EXERCISE OBJECTIVE. Every line below from the one containing "Given: Open Search" through the one containing "Task: Go back using the 背包 back arrow" is to be printed exactly, with the pictures omitted.
*** Opening DATA FOR PROCESSING ***
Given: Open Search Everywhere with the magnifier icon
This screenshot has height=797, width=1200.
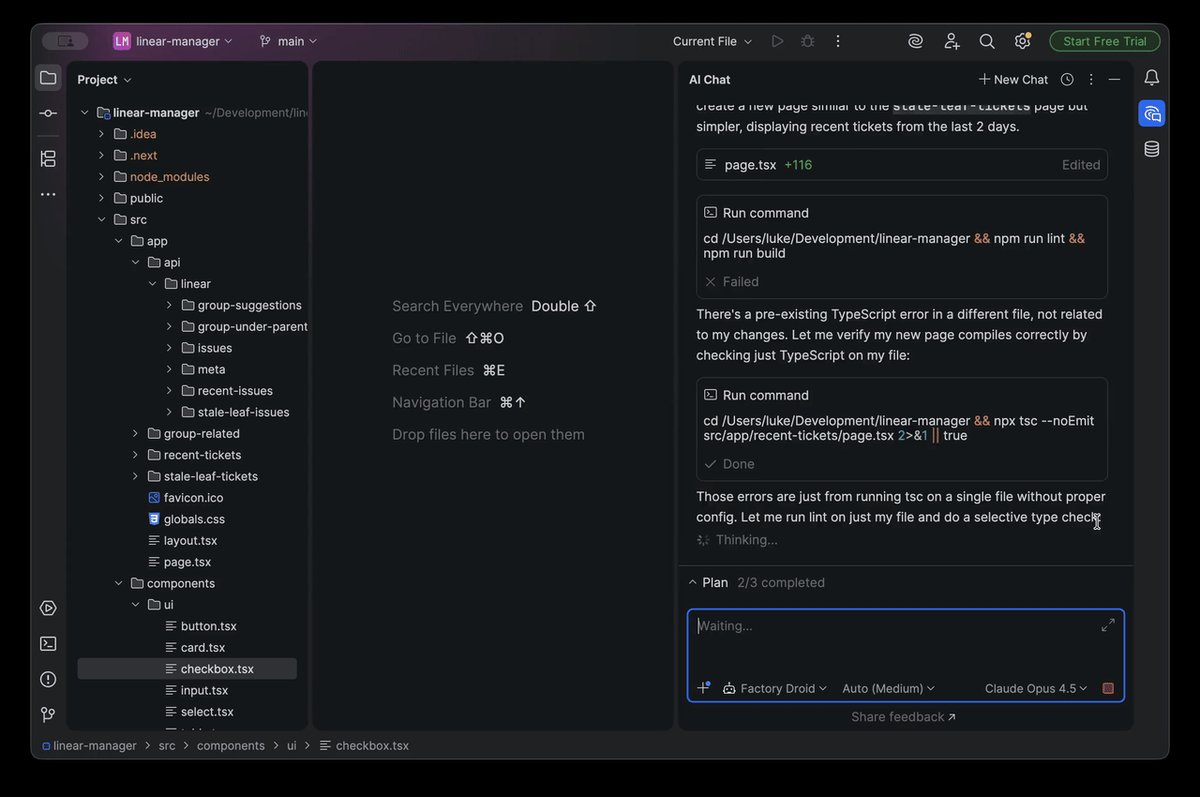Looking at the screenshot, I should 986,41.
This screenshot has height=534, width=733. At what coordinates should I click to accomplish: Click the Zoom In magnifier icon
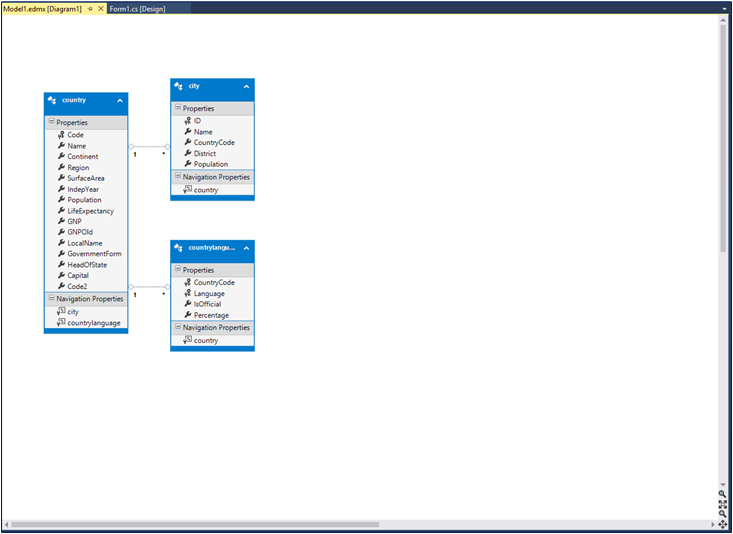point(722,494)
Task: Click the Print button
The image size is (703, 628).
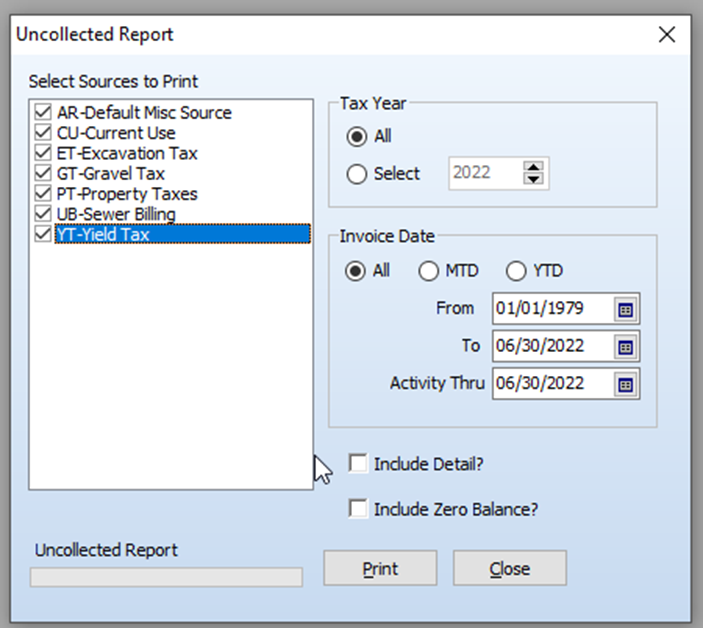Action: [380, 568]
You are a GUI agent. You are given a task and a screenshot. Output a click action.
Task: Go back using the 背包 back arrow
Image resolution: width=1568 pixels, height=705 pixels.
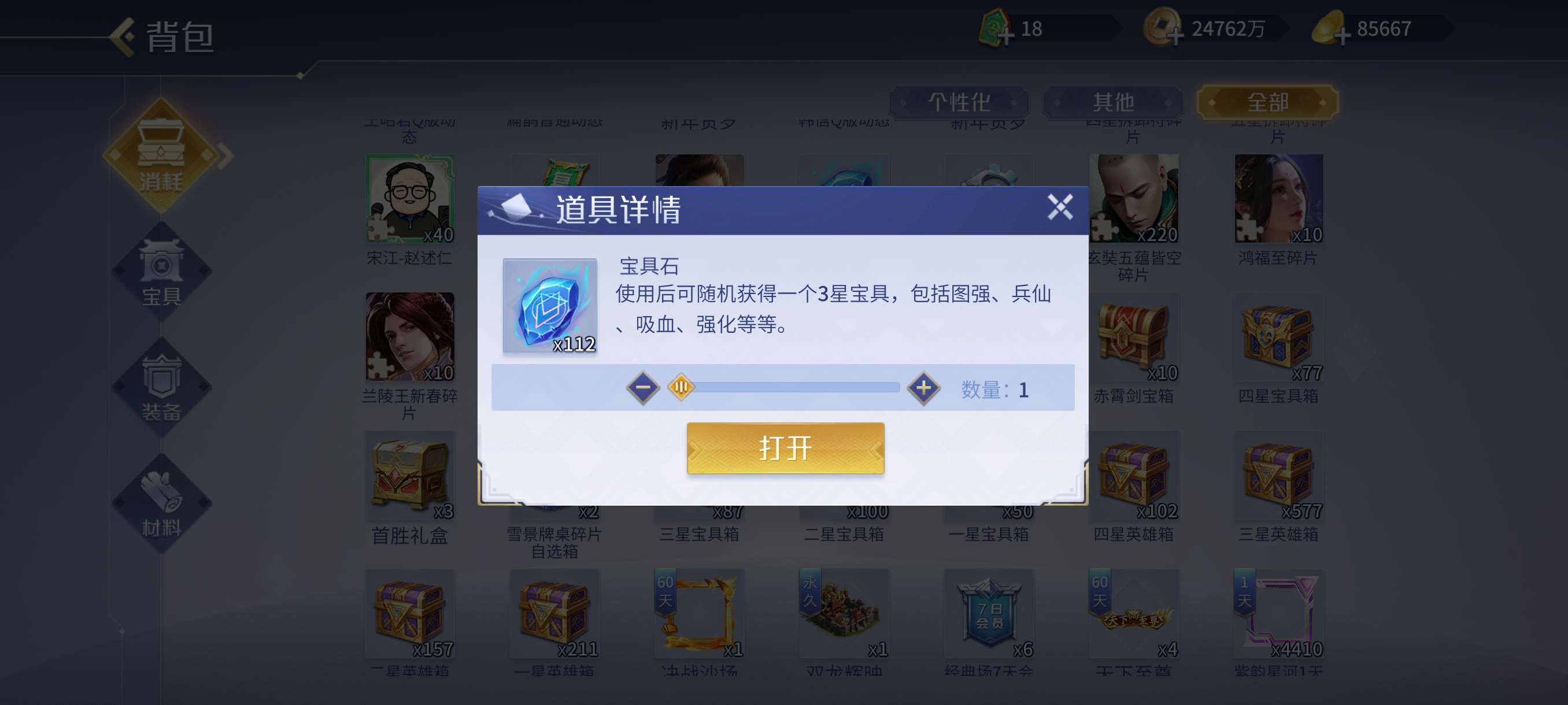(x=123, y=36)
*** Closing DATA FOR PROCESSING ***
*** Opening DATA FOR PROCESSING ***
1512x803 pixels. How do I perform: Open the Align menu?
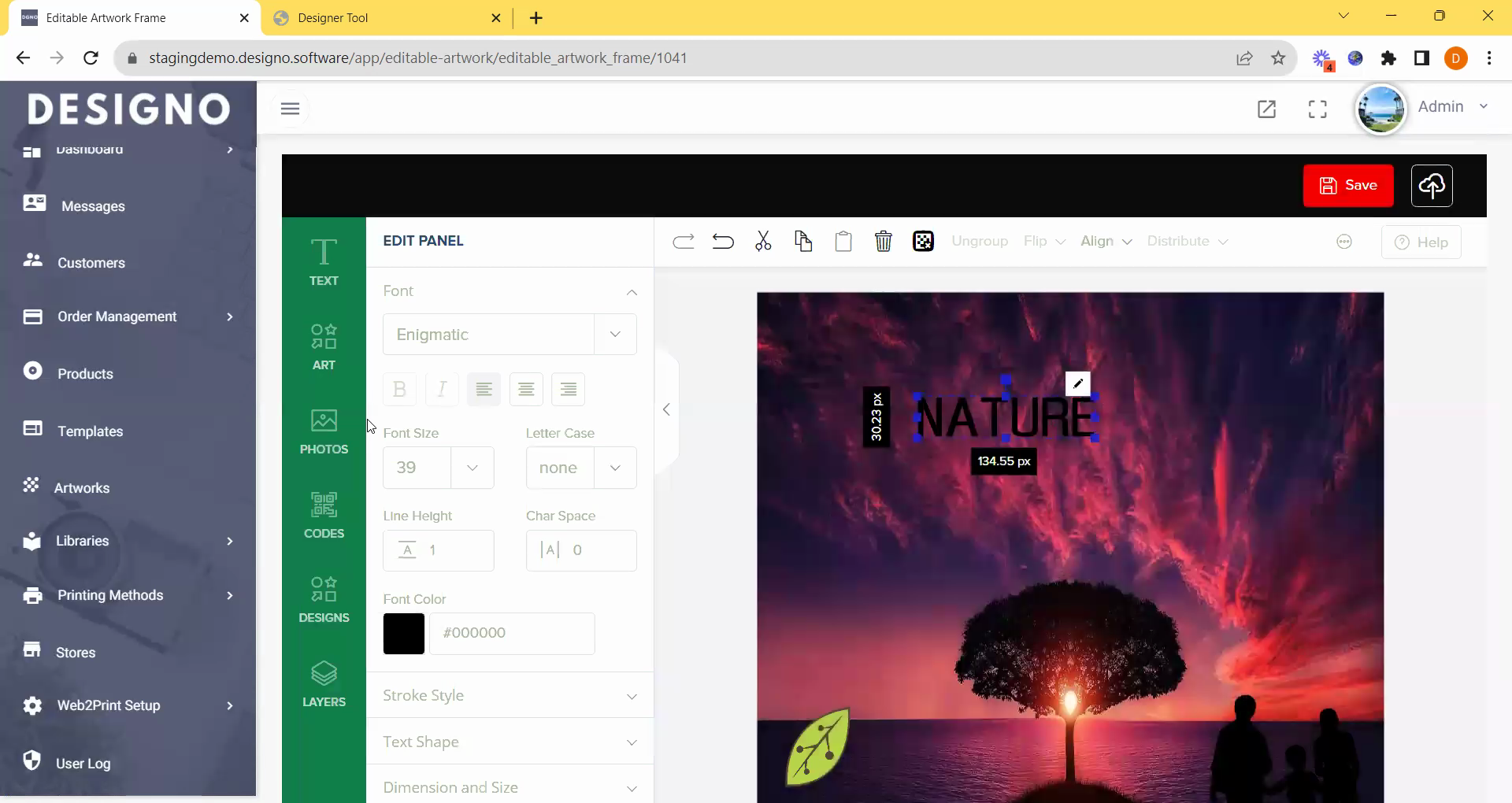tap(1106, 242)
*** Closing DATA FOR PROCESSING ***
EXPECTED ANSWER.
Given: Open Search Everywhere with the magnifier icon
This screenshot has height=797, width=1200.
Looking at the screenshot, I should 986,41.
This screenshot has height=534, width=733. At what coordinates should I click to accomplish: Click the Zoom In magnifier icon
point(722,494)
Task: Click the Print button
The image size is (703, 628).
Action: [380, 568]
You are a GUI agent. You are given a task and a screenshot. Output a click action.
Task: Go back using the 背包 back arrow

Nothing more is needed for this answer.